━━ Текст для чтения ━━

31 мая 1954 г.
Он привез Юзика Гринберга, которого Наташа упорно называет Музыка, — толстого, старательного, даже как бы виновато добродушного, коротенького, лишенного шеи, живого до суетливости, и Леву Левина, худого, длинного, старательного, даже как бы вызывающе степенного. С Юзиком его жена Лара, черненькая, хорошенькая Лара, не то застенчиво, не то таинственно улыбающаяся. Лева Левин не женат. Юра везет детей кататься. Потом возвращается, и на дачных дорожках, среди высокой травы, за высокой изгородью, за живой зеленой изгородью сегодня многолюдно и весело. Только черная Машка зловеще помалкивает, всем видом своим противоречит, что кончится это худо. И в самом деле, Юра скоро, слишком скоро уезжает и увозит гостей. Провожая меня, Наташа спрашивает робко — будет ли у меня автомобиль. Я холодно отвечаю, что нет. И непривычный тон действует на ее душу просто оглушительно. Она смущается, теряется, угадывает, что это имеет какое-то отношение к ее песенке: «А мой папа-то — писатель», и больше никогда в жизни не пришлось нам разговаривать на эту тему. В августе переехали мы с Катюшей в Александровку, получили комнату в литфондовской даче. Жили там Штейны, и я, зная холодного, нет, ледяного, вечно острящего, но беспощадного, рассеянного, но свирепого Шуру, удивился тому, как хороша его семья. Особенно терпеливая, улыбающаяся мать и брат математик, совсем чистый человек. Его племянник Женя, годом моложе Наташи, бегал за нашим котом по саду и разговаривал с ним на «вы» — так хорошо был воспитан. Он кричал коту: «Веня, куда вы, это я, Женя». Он очень дружил с нами. Когда его спросили: «Кто красивее — твоя мама или Екатерина Ивановна», он подумал и заплакал. На даче ближе к озеру, куда через год с небольшим перебрался Юра Герман с Таней Коварской, подтвердив Машкины мрачные предчувствия, тихо и мирно жили Слонимские. Сережа — нежнейший, огромноглазый и молчаливый, тихо играл в саду. Только Дуся иногда плакала там и шумела, полная вечной неисцелимой тревоги. Мы ходили к Слонимским узенькой улочкой.

━━━
━━ Выдержка из записей ━━

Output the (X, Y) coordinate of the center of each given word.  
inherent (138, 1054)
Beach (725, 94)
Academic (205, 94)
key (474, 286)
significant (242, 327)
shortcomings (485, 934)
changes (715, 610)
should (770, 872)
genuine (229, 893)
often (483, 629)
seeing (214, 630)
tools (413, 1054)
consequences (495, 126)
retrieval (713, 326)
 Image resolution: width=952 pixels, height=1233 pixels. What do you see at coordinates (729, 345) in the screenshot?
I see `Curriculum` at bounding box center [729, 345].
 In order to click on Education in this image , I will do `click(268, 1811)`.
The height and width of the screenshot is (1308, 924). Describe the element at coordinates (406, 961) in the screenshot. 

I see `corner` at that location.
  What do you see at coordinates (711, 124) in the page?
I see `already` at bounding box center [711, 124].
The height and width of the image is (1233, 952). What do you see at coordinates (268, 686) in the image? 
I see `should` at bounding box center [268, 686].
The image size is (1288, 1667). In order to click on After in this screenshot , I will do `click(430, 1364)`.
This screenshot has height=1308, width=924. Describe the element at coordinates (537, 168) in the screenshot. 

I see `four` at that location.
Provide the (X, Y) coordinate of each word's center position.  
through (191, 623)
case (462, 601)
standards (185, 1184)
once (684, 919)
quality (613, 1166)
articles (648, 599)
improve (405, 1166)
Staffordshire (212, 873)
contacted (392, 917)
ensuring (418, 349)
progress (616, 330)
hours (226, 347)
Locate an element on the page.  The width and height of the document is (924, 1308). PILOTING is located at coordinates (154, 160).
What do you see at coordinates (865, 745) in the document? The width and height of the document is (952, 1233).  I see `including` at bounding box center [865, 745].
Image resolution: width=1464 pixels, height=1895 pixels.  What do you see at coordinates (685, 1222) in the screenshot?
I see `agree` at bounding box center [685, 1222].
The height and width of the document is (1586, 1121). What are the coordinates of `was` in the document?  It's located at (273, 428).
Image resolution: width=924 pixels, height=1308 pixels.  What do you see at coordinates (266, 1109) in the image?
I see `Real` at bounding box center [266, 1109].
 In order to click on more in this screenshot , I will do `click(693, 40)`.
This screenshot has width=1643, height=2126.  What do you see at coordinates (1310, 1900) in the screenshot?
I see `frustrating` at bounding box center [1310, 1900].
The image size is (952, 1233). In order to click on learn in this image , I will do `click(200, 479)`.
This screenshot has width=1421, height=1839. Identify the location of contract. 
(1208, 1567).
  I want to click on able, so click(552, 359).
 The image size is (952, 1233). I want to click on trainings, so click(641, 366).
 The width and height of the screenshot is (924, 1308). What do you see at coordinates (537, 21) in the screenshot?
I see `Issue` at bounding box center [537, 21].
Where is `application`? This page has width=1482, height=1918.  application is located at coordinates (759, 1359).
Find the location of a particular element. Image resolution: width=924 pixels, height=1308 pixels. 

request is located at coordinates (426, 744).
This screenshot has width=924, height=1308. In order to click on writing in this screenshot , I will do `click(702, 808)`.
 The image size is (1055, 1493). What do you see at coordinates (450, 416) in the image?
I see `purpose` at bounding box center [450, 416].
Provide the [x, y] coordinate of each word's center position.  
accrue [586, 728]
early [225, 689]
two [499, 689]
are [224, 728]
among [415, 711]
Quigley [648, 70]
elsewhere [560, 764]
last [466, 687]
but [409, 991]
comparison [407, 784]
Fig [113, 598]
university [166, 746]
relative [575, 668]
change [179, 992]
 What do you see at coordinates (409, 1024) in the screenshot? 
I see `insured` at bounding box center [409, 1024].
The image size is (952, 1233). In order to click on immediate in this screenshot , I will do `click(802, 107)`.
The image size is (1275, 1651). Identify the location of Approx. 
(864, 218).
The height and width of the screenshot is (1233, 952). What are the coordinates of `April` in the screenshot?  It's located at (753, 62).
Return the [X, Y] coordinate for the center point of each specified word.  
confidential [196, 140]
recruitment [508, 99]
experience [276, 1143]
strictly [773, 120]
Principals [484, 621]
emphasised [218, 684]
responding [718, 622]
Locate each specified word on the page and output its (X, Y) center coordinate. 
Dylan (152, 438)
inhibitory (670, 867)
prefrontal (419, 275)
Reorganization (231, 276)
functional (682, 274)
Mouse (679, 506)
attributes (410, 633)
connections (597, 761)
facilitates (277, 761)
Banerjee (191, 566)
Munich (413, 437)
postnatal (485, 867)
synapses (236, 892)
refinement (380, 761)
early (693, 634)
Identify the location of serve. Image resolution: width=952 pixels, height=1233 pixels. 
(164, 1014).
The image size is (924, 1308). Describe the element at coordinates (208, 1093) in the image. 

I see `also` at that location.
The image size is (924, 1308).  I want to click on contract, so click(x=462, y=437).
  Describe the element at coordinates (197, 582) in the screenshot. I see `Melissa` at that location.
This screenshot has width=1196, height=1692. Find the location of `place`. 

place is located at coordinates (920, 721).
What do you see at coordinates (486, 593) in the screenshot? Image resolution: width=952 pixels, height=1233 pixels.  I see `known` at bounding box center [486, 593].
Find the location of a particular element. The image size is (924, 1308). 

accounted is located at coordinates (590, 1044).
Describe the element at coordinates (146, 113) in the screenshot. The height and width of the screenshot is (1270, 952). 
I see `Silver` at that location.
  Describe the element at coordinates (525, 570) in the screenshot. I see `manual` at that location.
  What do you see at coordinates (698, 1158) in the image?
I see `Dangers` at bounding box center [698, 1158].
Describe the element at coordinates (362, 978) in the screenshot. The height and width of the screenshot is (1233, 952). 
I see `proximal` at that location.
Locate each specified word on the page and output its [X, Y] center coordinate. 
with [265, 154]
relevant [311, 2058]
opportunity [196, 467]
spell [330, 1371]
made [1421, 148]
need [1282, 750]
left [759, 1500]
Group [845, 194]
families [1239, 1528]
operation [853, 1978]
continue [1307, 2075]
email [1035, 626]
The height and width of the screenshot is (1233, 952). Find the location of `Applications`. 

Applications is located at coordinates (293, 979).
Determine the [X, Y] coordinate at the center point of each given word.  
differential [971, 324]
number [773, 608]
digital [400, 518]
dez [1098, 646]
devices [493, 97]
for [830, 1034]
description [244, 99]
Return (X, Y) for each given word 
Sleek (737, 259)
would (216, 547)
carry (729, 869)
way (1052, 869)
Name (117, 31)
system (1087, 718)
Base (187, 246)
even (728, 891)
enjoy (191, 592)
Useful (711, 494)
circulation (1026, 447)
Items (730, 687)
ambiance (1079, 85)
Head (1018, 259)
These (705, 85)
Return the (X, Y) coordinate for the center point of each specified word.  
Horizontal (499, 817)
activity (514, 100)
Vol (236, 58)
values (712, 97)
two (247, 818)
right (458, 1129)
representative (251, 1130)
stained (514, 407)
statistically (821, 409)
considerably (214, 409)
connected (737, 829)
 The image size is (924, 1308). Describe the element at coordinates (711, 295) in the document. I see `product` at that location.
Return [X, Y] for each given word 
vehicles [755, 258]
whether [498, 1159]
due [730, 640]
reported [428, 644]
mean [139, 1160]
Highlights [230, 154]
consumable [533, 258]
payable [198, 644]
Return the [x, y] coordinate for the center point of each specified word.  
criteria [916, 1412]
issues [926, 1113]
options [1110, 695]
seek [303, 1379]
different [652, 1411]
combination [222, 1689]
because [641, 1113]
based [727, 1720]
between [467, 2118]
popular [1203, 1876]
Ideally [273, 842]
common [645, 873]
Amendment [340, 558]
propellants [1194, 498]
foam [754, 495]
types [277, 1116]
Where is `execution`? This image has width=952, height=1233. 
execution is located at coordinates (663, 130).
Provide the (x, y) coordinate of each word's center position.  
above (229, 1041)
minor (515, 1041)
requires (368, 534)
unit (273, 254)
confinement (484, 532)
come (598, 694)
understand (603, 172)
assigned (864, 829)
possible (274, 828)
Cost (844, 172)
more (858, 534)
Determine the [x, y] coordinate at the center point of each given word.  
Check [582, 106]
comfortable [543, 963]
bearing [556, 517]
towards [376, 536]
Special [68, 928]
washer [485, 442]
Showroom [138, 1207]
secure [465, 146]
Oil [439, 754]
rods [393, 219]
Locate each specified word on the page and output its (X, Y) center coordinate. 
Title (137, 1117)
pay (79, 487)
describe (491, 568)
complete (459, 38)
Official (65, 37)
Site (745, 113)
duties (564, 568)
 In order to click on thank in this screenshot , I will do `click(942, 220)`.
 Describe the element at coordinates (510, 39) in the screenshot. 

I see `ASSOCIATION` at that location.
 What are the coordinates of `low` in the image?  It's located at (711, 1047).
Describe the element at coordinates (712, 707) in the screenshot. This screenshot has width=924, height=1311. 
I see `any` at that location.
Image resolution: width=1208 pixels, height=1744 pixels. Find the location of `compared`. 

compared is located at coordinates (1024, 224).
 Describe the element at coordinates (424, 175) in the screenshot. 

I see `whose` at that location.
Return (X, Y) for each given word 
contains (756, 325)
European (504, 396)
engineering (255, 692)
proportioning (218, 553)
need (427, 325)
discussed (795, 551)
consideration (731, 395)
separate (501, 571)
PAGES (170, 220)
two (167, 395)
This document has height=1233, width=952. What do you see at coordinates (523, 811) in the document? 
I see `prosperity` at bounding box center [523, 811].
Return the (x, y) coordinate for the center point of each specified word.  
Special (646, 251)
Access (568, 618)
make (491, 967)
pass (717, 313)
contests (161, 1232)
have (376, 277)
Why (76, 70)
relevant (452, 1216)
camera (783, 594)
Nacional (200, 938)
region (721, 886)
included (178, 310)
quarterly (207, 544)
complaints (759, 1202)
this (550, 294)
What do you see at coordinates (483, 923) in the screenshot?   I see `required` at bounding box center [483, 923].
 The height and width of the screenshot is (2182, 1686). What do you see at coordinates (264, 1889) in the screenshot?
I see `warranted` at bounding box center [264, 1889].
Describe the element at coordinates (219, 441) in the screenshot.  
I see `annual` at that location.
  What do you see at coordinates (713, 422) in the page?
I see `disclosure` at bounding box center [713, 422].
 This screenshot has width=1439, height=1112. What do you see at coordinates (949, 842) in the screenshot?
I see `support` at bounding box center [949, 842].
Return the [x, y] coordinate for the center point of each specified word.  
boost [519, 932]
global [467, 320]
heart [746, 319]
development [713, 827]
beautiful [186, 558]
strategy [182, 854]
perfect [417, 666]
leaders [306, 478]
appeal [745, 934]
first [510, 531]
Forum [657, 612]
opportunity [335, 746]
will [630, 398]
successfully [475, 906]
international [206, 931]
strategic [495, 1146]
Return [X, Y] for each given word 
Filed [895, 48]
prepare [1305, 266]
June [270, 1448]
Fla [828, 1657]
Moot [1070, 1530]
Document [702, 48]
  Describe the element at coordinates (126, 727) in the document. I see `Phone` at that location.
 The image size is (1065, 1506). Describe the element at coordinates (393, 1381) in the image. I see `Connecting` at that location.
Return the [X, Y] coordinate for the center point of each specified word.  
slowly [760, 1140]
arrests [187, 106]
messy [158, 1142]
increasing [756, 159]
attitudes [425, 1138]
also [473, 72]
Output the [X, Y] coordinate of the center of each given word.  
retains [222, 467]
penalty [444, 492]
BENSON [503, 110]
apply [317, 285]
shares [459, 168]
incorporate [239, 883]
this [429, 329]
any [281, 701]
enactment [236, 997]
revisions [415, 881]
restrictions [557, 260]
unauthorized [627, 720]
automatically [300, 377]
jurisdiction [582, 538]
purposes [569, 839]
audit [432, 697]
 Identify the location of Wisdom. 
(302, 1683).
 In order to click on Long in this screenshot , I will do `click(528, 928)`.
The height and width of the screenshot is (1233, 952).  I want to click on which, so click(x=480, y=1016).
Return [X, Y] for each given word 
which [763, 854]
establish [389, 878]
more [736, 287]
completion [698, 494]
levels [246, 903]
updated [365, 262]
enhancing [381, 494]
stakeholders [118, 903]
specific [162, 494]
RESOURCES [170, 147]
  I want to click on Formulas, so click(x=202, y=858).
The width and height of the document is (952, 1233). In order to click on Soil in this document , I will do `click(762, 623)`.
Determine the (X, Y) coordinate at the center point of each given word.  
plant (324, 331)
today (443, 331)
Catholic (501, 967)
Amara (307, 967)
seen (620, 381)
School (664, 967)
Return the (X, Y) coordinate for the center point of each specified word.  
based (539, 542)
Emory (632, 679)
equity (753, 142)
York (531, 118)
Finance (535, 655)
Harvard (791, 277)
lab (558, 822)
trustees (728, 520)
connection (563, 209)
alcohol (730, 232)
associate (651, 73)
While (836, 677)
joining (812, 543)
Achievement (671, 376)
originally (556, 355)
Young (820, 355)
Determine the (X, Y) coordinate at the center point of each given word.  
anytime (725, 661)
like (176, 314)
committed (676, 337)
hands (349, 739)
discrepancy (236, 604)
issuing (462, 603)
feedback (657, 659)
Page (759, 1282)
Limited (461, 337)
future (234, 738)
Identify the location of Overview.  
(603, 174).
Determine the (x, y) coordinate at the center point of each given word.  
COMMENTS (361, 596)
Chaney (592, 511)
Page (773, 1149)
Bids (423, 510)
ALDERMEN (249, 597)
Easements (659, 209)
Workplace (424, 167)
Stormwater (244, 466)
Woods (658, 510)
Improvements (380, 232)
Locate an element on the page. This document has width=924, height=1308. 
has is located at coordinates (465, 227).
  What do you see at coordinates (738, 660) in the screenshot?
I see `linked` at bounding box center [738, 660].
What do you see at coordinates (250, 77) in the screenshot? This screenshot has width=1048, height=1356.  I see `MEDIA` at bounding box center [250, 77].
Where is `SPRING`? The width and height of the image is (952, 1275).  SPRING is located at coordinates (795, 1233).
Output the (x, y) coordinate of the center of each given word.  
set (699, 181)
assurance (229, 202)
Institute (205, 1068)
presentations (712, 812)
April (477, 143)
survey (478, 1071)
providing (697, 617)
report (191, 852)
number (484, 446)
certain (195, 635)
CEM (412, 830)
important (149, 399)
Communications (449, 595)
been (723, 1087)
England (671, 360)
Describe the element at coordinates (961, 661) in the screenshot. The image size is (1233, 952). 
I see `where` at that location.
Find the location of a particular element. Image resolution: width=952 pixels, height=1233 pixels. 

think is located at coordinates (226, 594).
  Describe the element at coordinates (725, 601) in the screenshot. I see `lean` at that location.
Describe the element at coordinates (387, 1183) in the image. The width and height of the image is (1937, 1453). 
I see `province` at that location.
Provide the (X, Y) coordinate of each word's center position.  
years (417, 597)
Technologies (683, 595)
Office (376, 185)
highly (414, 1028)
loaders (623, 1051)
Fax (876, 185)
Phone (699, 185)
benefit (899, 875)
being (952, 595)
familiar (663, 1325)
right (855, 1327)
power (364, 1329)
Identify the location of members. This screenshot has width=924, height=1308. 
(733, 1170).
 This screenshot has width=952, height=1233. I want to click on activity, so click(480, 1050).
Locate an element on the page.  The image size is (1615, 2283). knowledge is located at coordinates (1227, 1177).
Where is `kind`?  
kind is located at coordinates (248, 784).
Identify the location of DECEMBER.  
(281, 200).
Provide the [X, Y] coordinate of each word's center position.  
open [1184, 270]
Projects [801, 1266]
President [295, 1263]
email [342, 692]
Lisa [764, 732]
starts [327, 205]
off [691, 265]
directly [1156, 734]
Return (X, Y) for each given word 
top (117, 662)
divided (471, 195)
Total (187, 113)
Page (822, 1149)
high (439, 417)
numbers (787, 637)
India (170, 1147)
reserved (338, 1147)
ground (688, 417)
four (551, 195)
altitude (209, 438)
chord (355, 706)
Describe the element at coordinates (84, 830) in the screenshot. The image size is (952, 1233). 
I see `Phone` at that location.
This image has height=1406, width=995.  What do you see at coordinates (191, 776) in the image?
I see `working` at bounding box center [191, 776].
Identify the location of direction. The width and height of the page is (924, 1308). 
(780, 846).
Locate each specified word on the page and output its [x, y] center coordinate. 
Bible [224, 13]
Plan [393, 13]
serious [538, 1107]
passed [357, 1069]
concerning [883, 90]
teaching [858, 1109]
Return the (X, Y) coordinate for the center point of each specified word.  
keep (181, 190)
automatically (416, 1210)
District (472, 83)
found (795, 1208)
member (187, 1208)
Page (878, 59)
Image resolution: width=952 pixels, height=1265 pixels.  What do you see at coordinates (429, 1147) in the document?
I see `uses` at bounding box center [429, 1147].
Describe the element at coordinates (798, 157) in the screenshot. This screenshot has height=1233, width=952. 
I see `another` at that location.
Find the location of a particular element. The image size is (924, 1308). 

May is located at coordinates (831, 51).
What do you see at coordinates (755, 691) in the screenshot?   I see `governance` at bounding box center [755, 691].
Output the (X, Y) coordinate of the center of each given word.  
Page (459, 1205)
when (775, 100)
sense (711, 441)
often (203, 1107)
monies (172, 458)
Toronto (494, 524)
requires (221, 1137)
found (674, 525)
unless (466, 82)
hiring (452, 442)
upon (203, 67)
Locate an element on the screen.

━━━

• _Цель задания_
Как, согласно дневниковой записи от 31 мая 1954 года, племянник Женя обращался к коту, за которым бегал по саду? Эти записи взяты из другого источника, не связанного с текстом.

• _Письменный ответ_
На «вы»: он кричал коту «Веня, куда вы, это я, Женя».